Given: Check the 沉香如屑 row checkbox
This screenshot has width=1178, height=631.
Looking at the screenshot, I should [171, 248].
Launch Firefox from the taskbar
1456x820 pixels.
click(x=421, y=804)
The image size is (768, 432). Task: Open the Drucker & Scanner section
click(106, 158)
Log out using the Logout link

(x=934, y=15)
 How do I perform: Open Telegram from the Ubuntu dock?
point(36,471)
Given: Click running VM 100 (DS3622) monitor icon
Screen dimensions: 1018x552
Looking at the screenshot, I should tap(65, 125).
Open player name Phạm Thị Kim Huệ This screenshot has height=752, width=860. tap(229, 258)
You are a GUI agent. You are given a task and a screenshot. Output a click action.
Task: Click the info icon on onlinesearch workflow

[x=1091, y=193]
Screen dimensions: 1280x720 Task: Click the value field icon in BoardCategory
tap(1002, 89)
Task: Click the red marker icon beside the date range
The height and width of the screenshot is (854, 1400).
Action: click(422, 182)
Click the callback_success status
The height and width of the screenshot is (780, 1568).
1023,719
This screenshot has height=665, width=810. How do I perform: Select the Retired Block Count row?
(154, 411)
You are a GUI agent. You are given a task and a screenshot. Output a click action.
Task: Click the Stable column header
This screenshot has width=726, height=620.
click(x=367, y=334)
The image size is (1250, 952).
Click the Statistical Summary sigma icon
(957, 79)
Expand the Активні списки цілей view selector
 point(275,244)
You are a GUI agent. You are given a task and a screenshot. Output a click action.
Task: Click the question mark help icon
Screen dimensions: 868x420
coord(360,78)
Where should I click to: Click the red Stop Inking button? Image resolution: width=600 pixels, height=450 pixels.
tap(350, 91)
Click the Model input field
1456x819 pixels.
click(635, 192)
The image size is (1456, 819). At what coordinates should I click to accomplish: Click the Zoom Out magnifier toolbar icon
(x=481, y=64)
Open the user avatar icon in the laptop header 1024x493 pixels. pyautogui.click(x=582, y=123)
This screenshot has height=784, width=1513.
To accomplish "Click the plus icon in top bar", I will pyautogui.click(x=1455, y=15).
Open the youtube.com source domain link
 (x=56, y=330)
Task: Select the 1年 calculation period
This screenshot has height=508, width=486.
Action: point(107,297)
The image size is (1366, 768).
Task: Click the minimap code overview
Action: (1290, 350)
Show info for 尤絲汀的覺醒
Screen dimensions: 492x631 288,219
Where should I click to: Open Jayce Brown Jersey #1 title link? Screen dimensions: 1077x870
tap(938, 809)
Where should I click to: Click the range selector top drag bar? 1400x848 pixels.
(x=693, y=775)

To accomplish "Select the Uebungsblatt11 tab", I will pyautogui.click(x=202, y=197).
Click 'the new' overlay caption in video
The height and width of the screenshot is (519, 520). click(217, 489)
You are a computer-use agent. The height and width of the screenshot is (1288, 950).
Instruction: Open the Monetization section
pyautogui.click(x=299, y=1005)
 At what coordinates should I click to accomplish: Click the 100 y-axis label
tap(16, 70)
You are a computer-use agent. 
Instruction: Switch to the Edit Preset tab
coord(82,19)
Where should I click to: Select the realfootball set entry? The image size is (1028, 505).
○ ○ ○ ○
PROBLEM DETAILS —
Search the material above for the word "computer", and return each line that holds it.

RESULT FOR THIS EXERCISE —
You are a computer-use agent. The height and width of the screenshot is (1288, 950).
You are a computer-use agent. 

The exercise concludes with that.